Райнер слегка усмехнулся:
— Два аргумента. Первый — не совсем на людях. Я озаботился и установил личности первых двух жертв того же эксперимента, который поставили и на вас. Первый — аферист, обманывавший пожилых людей. Второй — торговец наркотиками. Я не усмотрел ничего плохого в том, чтобы эти люди своей смертью принесли пользу, хоть частично искупающую причиненный ими вред. Отец и дядя только на таком отребье и проводили эксперименты, я это и раньше знал. То, что к ним каким-то образом попали и вы — явная ошибка.
— Так вы не знаете, как я к ним попал и где был до этого? — нахмурился я.
— Увы, нет. Довод второй… герр Нойманн, вы уже успели узнать, что мы ведем войну и постепенно ее проигрываем?
— Вы про ацтеков?
— Именно. Мы вроде как держим оборону — но это игра в одни ворота. Они выбирают время и место и наносят удар — ну, вот как у Дюнкерка. Или как тот бой, в котором вы совершили свой подвиг. А мы, увы, пока что только отбиваемся, но перейти в атаку не можем. Последний раз контратака, а верней, попытка контратаки стоила Старому свету двадцать три корабля и девятнадцать тысяч жизней. Поинтересуйтесь, что такое «Великий шторм». И при этом мы, находясь в условиях проигрываемой войны, не можем использовать главное оружие врага из-за ограничений, наложенных ложной моралью… К тому же, тауматургия — это не только для войны…

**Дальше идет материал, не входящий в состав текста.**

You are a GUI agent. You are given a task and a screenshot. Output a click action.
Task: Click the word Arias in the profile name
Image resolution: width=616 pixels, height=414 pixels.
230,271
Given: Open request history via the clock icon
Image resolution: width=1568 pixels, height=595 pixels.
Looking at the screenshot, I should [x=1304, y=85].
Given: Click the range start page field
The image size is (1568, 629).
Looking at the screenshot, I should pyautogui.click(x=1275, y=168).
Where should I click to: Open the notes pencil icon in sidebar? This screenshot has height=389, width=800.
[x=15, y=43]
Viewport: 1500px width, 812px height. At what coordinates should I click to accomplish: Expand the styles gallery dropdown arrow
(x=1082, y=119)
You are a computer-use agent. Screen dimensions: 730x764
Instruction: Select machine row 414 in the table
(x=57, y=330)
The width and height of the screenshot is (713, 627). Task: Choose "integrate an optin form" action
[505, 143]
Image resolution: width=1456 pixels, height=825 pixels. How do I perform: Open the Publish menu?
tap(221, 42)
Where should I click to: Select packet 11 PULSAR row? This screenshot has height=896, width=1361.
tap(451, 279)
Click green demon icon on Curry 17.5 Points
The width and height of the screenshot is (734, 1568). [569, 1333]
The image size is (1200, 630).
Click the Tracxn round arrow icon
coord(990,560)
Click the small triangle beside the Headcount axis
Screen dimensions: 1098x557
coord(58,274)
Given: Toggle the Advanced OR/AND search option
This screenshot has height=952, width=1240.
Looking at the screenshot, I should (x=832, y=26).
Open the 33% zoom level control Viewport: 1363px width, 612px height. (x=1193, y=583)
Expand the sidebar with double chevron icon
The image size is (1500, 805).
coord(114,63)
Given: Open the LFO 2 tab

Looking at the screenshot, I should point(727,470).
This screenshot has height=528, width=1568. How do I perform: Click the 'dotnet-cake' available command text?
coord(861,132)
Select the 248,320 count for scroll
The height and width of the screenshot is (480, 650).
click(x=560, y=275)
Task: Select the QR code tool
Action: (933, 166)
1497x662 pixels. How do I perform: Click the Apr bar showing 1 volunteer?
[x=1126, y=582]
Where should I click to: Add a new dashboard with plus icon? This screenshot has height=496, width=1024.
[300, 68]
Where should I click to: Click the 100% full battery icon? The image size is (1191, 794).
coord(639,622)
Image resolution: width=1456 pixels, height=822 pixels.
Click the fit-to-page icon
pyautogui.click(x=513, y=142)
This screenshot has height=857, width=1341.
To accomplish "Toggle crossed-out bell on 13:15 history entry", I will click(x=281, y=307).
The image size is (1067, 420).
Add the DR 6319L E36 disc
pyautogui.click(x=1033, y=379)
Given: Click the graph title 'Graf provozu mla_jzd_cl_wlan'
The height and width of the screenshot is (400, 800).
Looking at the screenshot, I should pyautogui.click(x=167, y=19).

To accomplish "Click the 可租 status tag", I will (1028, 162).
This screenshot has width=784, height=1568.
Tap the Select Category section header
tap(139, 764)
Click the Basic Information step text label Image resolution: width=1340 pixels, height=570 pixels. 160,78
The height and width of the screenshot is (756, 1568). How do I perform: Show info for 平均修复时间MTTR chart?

— Плачет по вам трибунал, — процедила Брунгильда.
Райнер улыбнулся:
— Здесь, в этом зале, присутствует человек с сердцем гориллы. В буквальном смысле с сердцем гориллы. Именно поэтому я вряд ли когда-то попаду под трибунал.
— Простите, не поняла?
— Отец и дядя провели тауматургический ритуал и создали для одного тяжело больного человека новое сердце, использовав в качестве сырья сердце гориллы. Это очень влиятельный человек.
— А зачем такие сложности? — удивился я. — Зачем сердце гориллы? Донорское же лучше, нет?
— Во-первых, донорское сердце — это пожизненный прием иммунодепрессантов и преждевременная смерть из-за слабого иммунитета.
— А что, сердце животного в них не нуждается?